Como não há cura para o transtorno bipolar, as pessoas com o transtorno devem ser tratadas continuamente com uma combinação de terapia e medicamentos. Também é necessário consultar um profissional de saúde mental regularmente, mesmo que você não apresente nenhum sintoma. Os medicamentos são geralmente recomendados como primeira linha de tratamento para o transtorno bipolar. Isso ajuda a controlar os sintomas o mais rápido possível.(4,5)

Assim que os sintomas do transtorno bipolar estiverem sob controle e você for capaz de controlá-los, você iniciará o tratamento de manutenção para reduzir o risco de recaída ou surto. O tratamento de manutenção também diminui as chances de pequenas mudanças de humor se transformarem emdepressãooumania.

6 medicamentos eficazes usados ​​no tratamento do transtorno bipolar

Existem muitos tipos de medicamentos utilizados para o tratamento do transtorno bipolar. Estes incluem:

  • Estabilizadores de humor(6)
  • Antidepressivos(7)
  • Drogas que aliviamansiedade

O seu médico irá prescrever um ou uma combinação desses medicamentos para obter o efeito máximo. Encontrar a combinação de medicamentos ou um único medicamento que funcione de forma eficaz pode levar algum tempo. É um processo de tentativa e erro e pode ser necessário alterar seus medicamentos devido aos efeitos colaterais.

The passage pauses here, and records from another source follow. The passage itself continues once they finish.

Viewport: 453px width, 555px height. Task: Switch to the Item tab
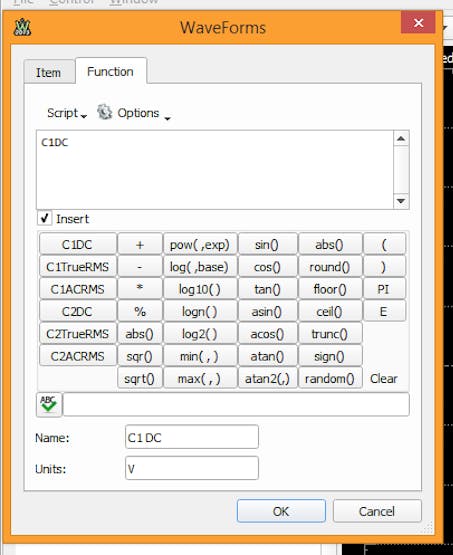(48, 73)
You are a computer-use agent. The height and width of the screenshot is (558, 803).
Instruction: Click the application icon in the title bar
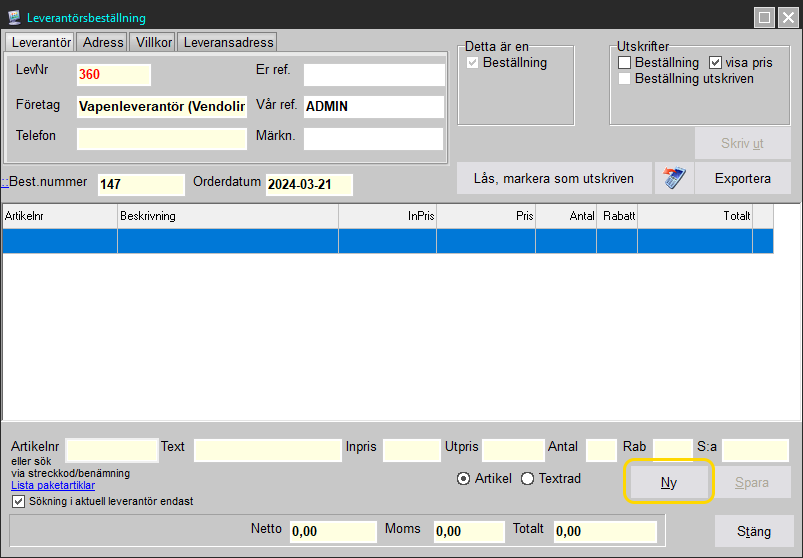pyautogui.click(x=13, y=17)
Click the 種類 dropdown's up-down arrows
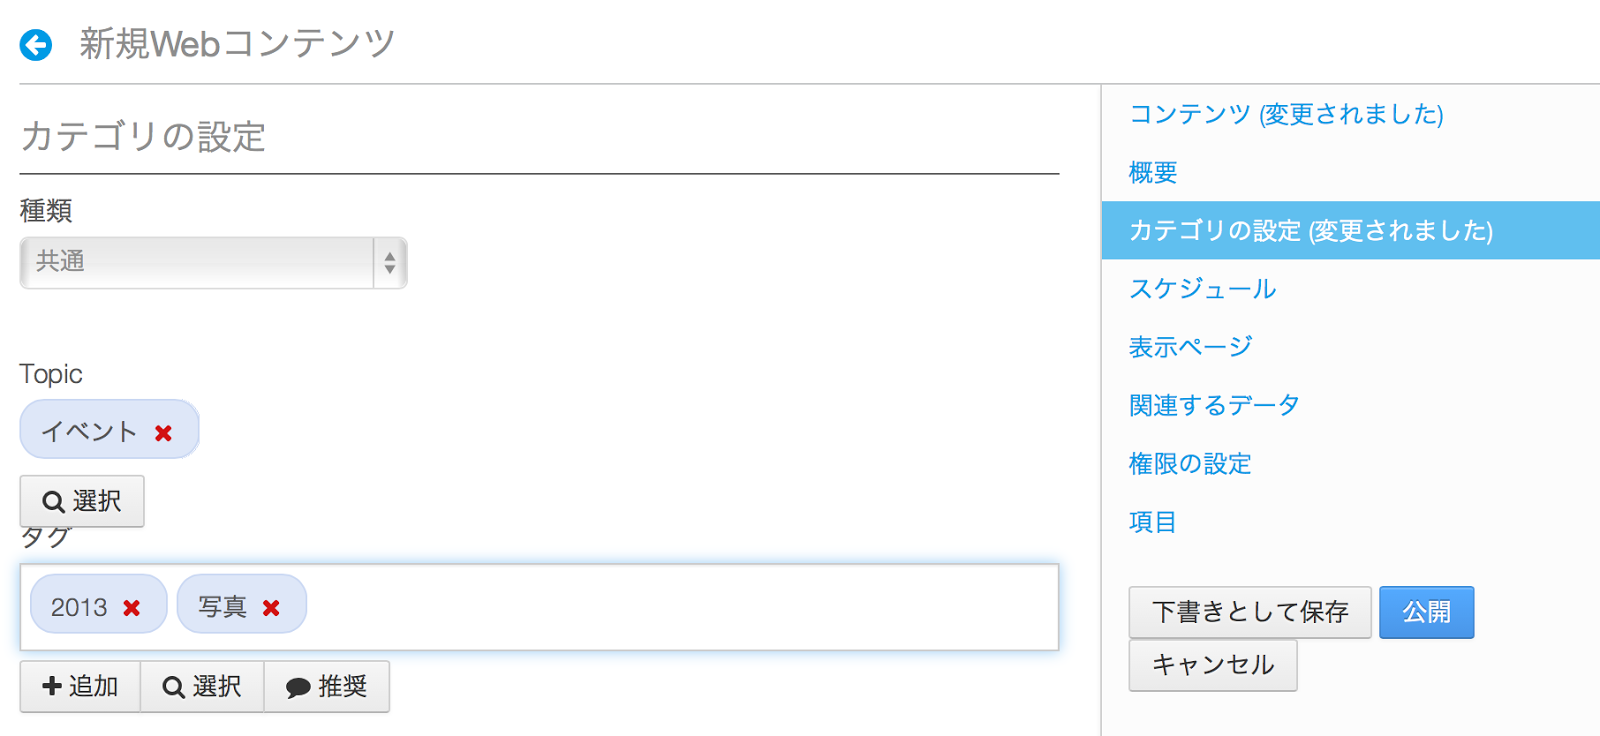Viewport: 1600px width, 736px height. 390,263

Leva pelo menos oito a dez semanas para ver o impacto total de cada medicamento e, por vez, apenas um medicamento será alterado para ajudar seu médico a monitorar melhor seu progresso e identificar qual medicamento está funcionando e qual não está funcionando.

Aqui estão os diferentes tipos de medicamentos usados ​​no tratamento do transtorno bipolar.

  1. Lítio

    Um dos medicamentos mais comuns usados ​​no tratamento do transtorno bipolar são os medicamentos de lítio, como o Lithobid. O lítio é uma classe de medicamentos conhecidos como medicamentos estabilizadores do humor e tem sido usado no tratamento dos sintomas da mania aguda desde a década de 1970.Lítiotambém é eficaz na limitação da recorrência de mudanças extremas de humor, ou seja, episódios de mania e depressão no transtorno bipolar.(8,9)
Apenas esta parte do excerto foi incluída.